Top of Record extracts

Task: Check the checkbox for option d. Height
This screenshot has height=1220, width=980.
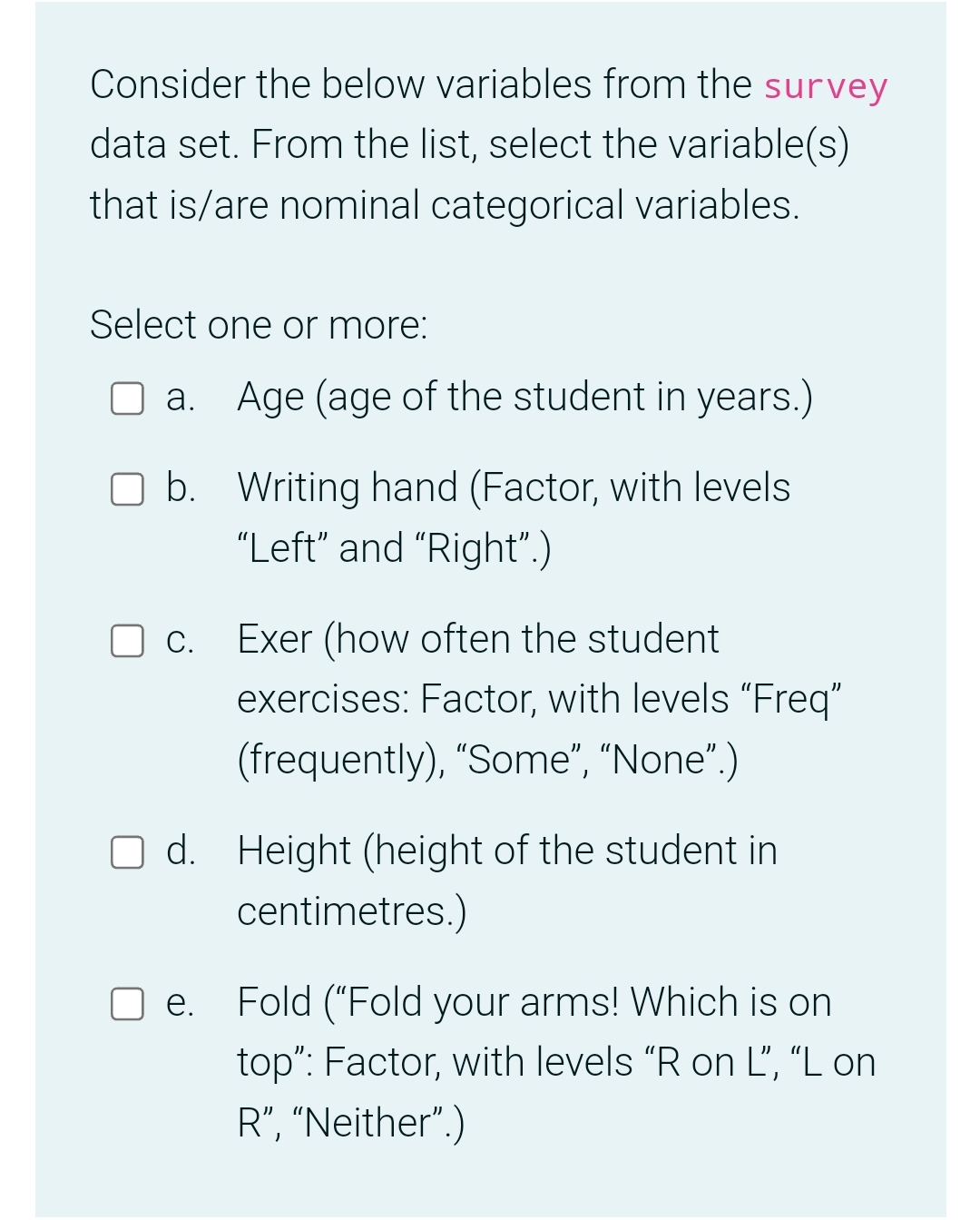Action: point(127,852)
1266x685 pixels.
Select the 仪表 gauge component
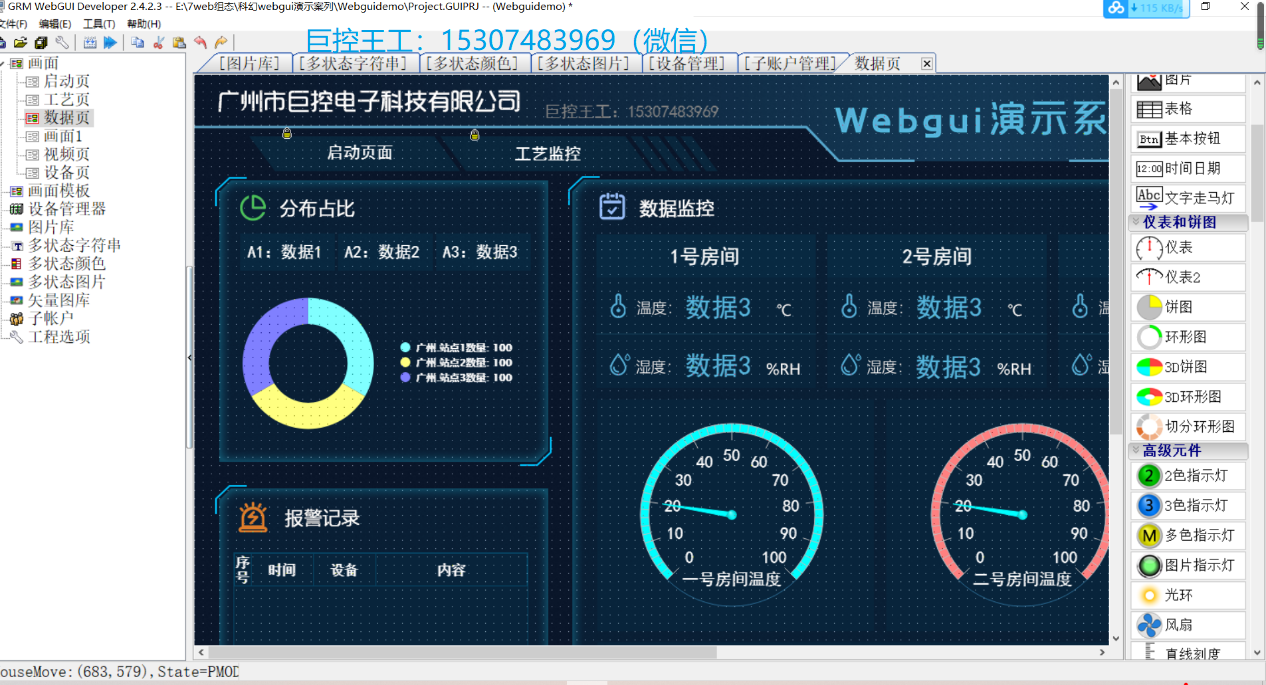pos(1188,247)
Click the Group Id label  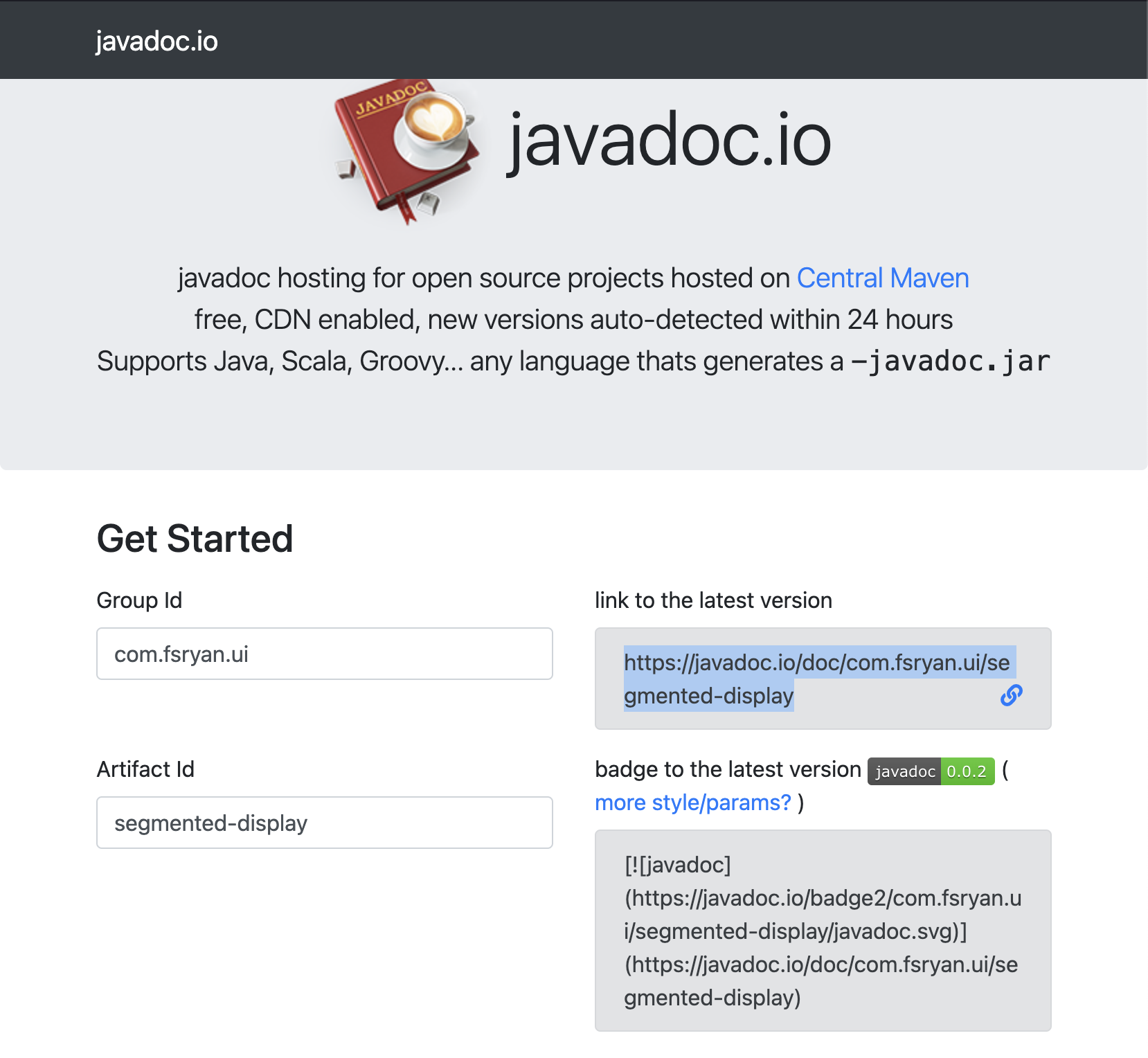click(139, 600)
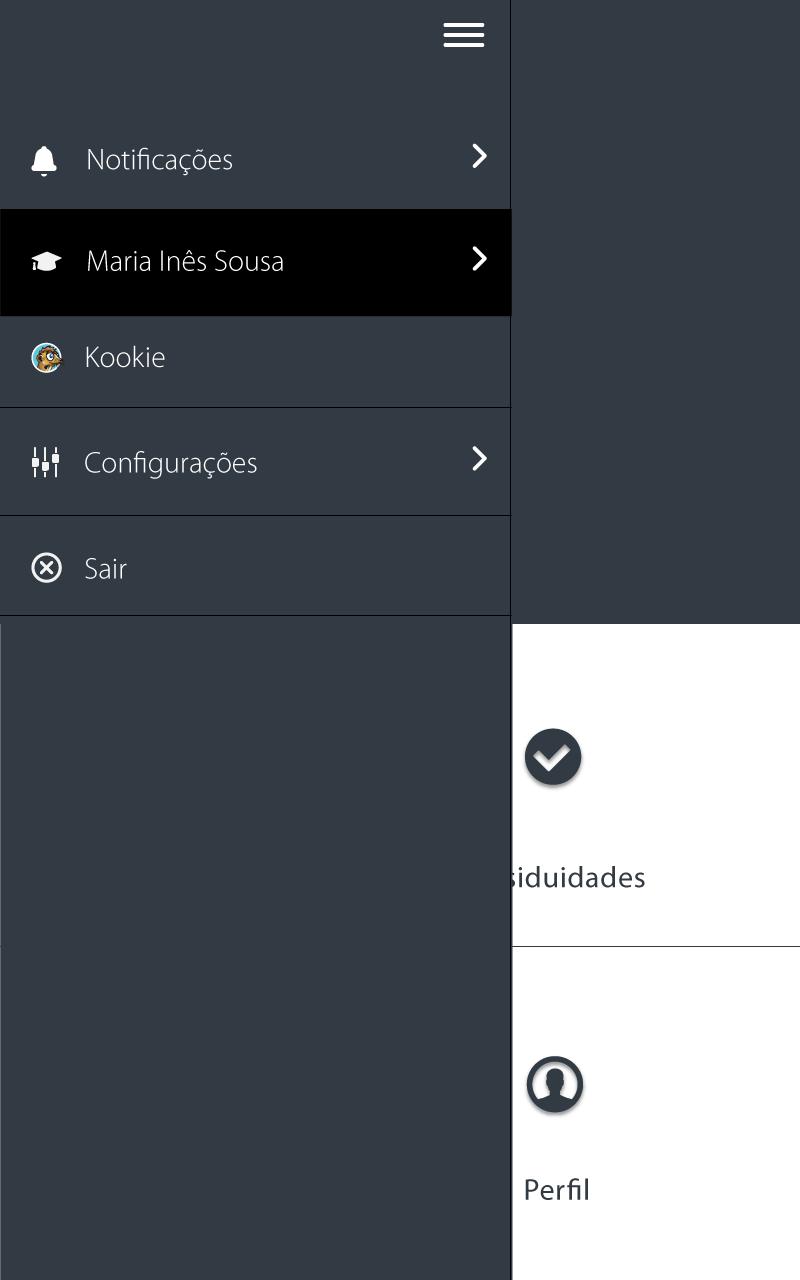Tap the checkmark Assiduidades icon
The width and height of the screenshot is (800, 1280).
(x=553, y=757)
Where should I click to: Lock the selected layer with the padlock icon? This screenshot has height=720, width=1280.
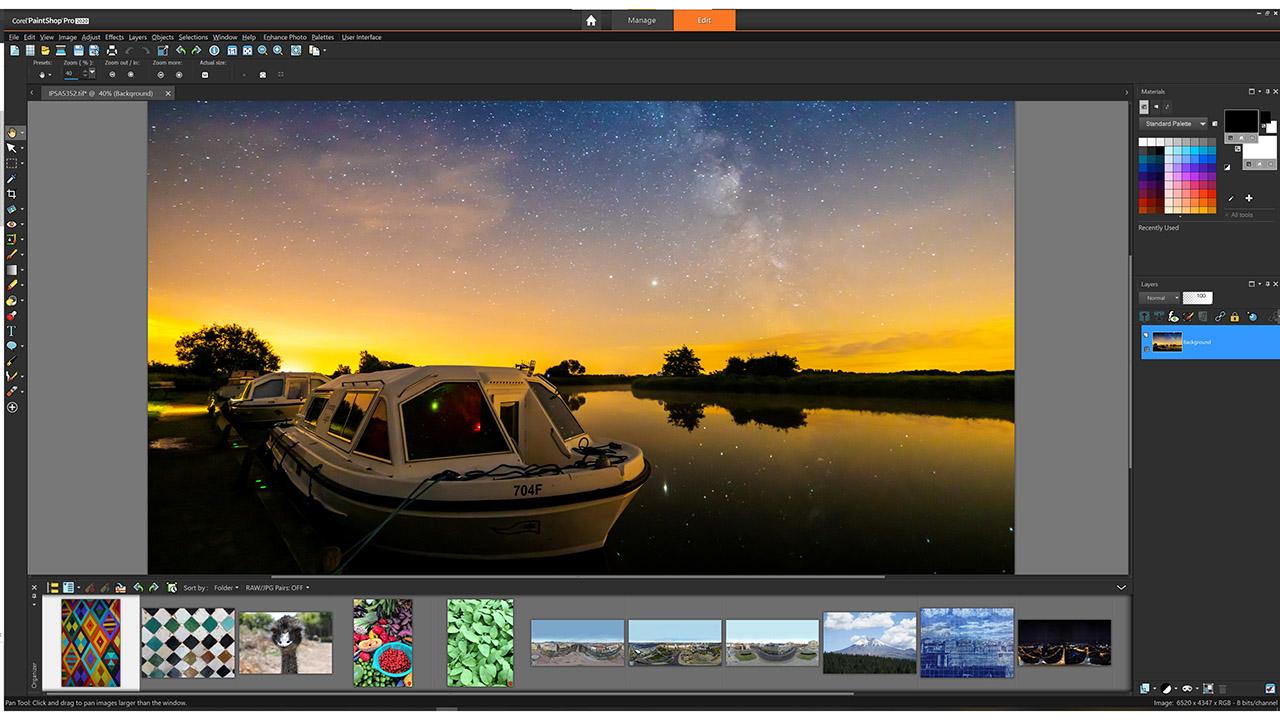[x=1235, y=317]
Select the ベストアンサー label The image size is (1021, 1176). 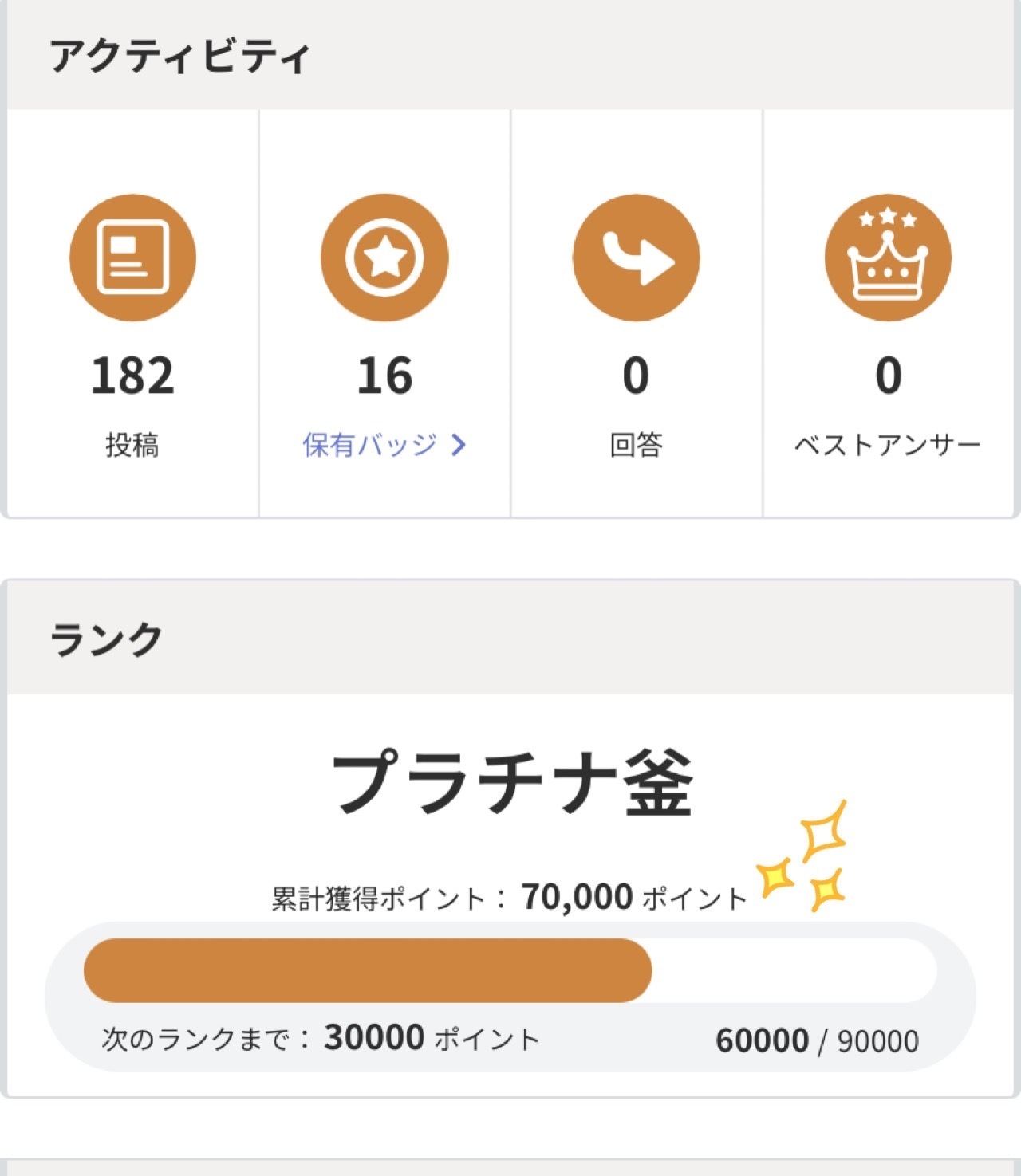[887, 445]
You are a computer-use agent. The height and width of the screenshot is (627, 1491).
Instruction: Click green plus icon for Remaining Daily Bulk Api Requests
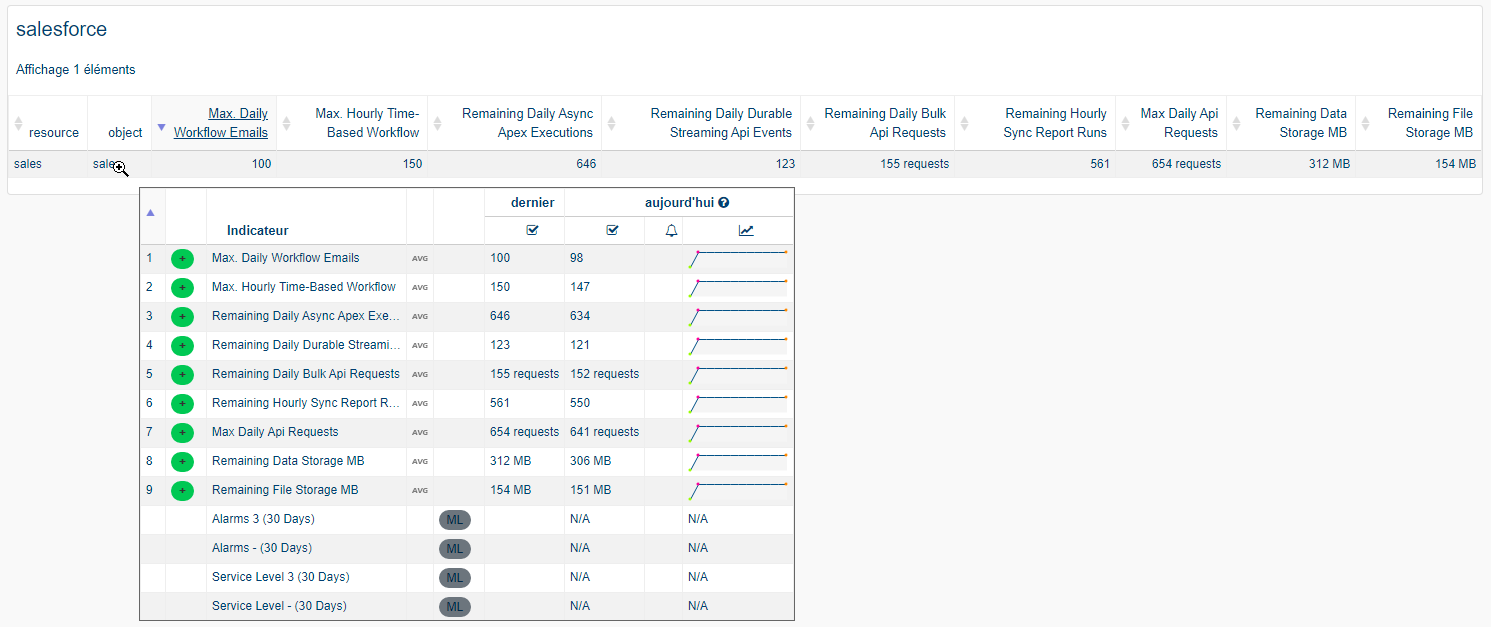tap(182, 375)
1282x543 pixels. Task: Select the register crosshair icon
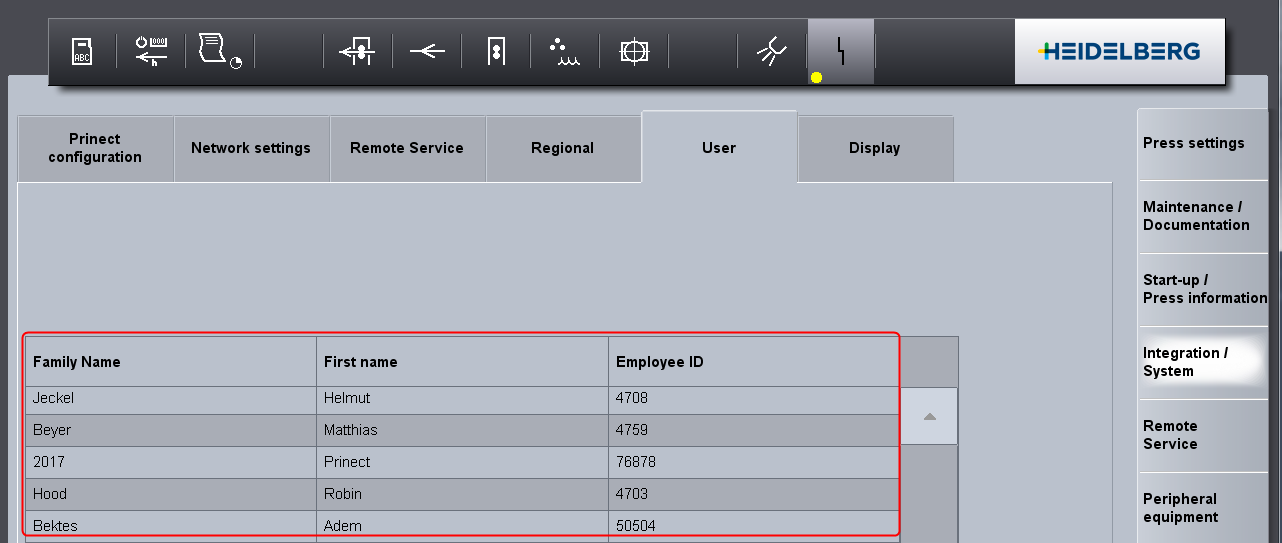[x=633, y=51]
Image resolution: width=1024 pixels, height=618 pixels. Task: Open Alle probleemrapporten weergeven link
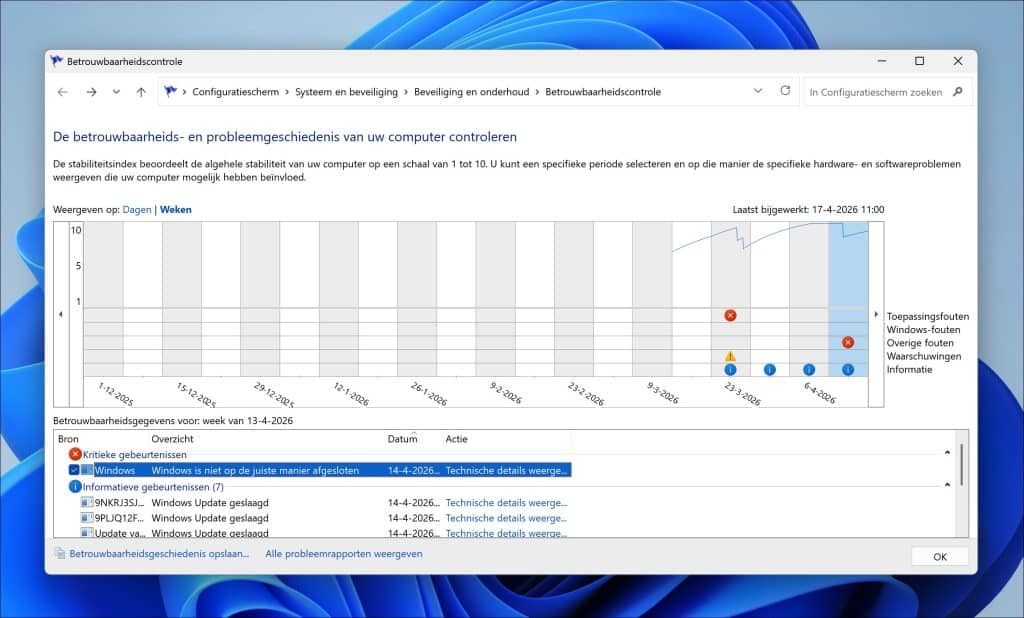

Bottom of Record extracts

- Problem requirements
Please return exactly, and only, the lines from the one containing "1282x543 pixels. Task: Select" through the end of the records, with both end lines kept and every picture dropped.

- Exercise result
1282x543 pixels. Task: Select the register crosshair icon
[x=633, y=51]
Image resolution: width=1024 pixels, height=618 pixels. Task: Open Alle probleemrapporten weergeven link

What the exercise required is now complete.